(Stored records)
— start —

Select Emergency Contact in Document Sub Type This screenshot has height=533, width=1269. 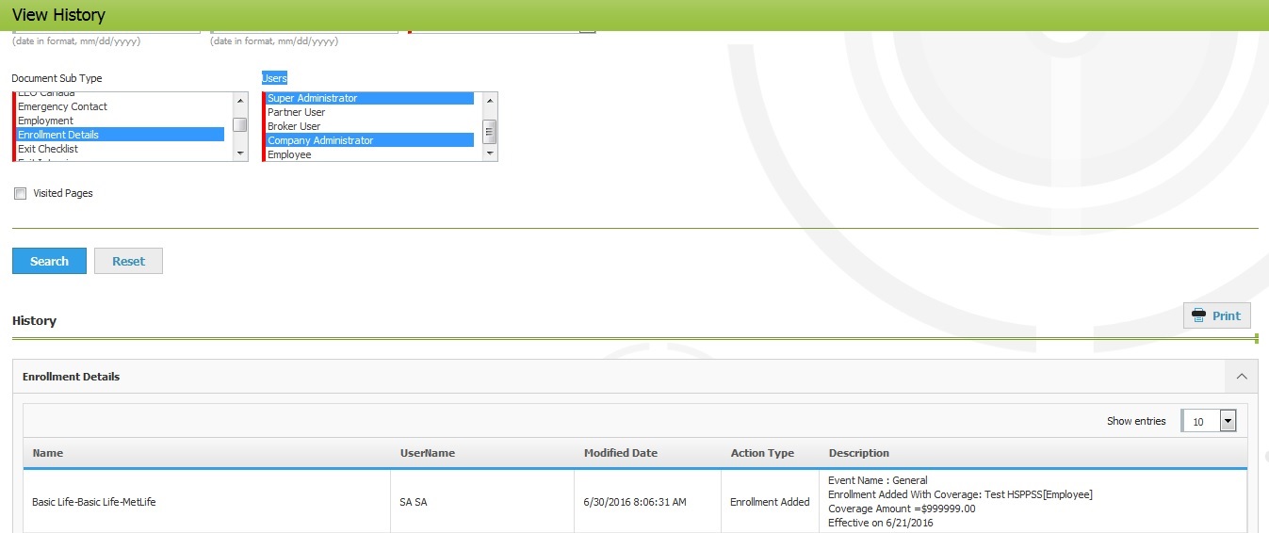[62, 106]
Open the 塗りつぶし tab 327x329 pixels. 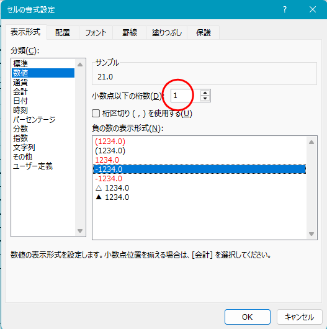[x=167, y=32]
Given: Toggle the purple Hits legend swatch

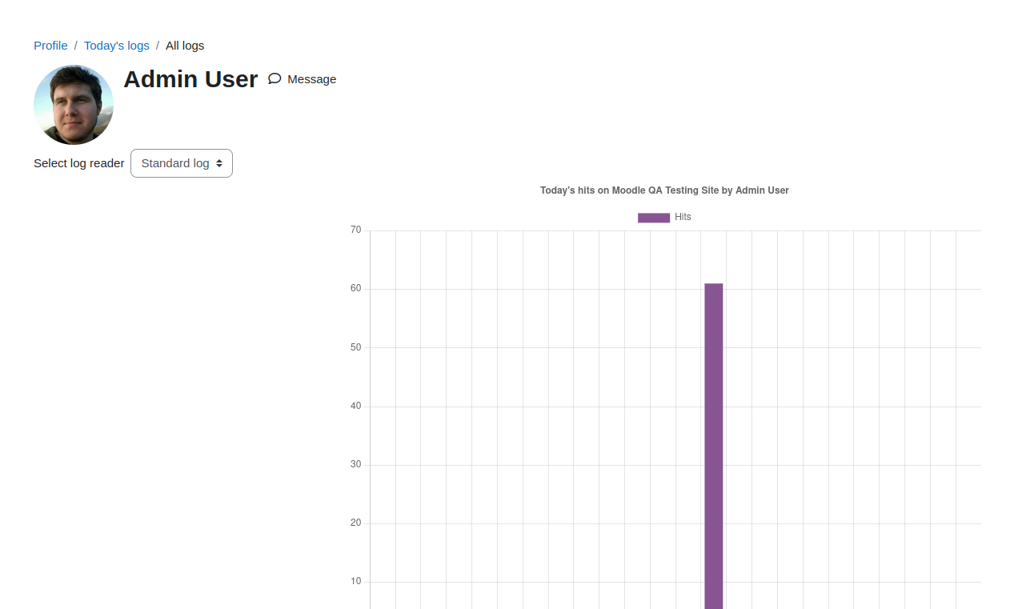Looking at the screenshot, I should point(654,218).
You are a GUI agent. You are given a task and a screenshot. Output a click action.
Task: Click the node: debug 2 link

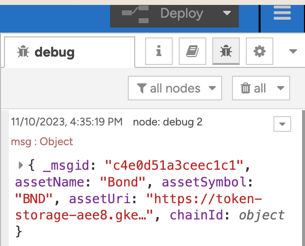[168, 123]

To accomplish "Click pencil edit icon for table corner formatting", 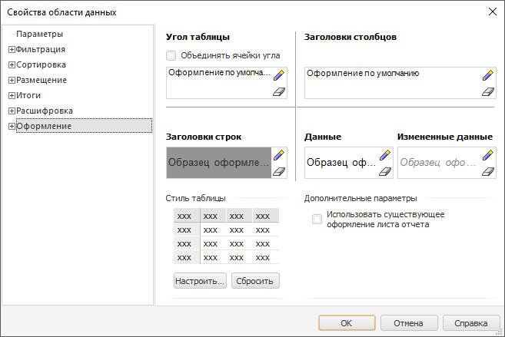I will point(278,75).
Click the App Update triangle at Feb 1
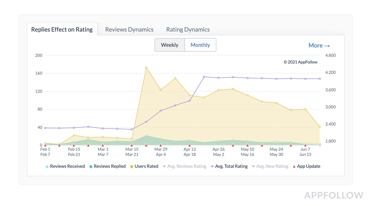Viewport: 371px width, 206px height. point(45,145)
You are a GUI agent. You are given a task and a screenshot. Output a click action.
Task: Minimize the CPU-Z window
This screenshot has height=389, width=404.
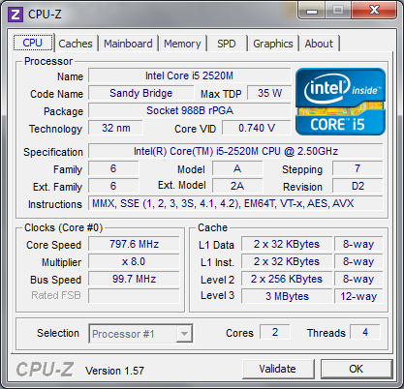click(312, 11)
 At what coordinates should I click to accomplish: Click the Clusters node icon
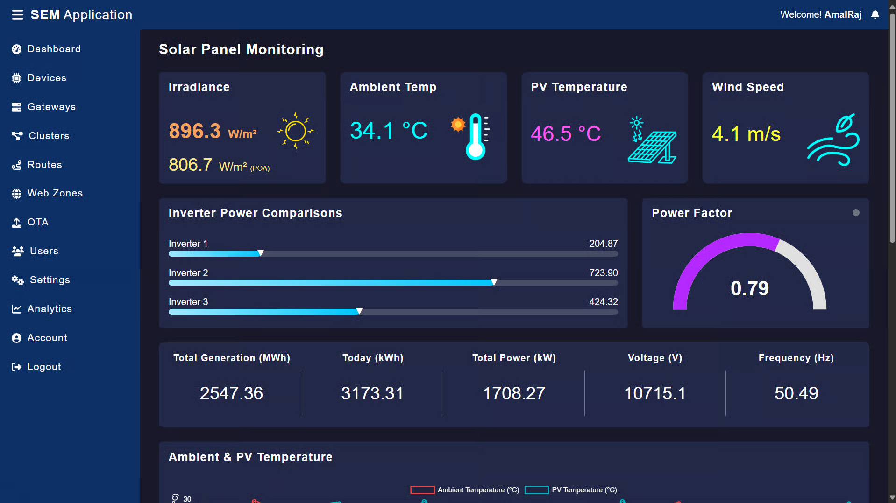pyautogui.click(x=17, y=136)
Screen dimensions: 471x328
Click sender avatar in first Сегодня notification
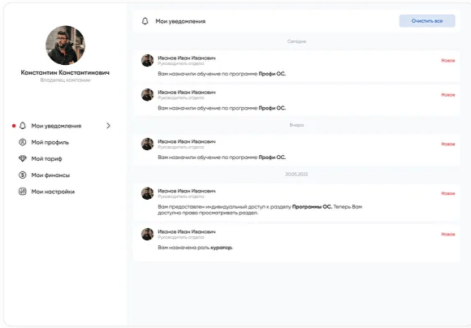pos(148,60)
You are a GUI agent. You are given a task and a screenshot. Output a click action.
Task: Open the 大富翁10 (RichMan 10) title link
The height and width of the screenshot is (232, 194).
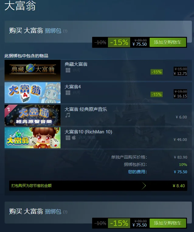[x=88, y=132]
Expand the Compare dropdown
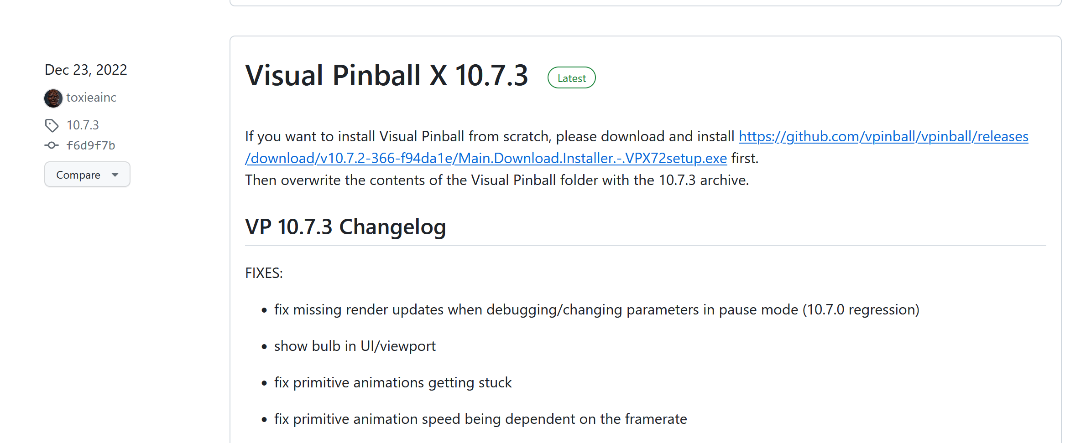Image resolution: width=1086 pixels, height=443 pixels. (x=87, y=174)
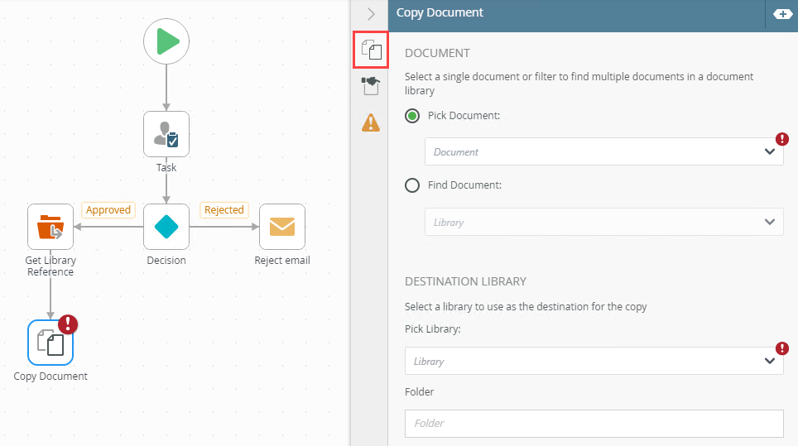This screenshot has width=798, height=446.
Task: Open the Document dropdown
Action: click(x=603, y=151)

— end —

*WHAT IS BEING ASKED*. Rewrite the part of the rows that opens with the line containing "Click the App Update triangle at Feb 1" and closes with the line containing "click(312, 11)", changing "CPU-Z" to "Task Manager" and keeping everything else the same. Leave the pictures out of your answer.

*SOLUTION FOR THIS TASK*.
Click the App Update triangle at Feb 1
Viewport: 371px width, 206px height. point(45,145)
You are a GUI agent. You are given a task and a screenshot. Output a click action.
Task: Minimize the Task Manager window
This screenshot has height=389, width=404.
click(312, 11)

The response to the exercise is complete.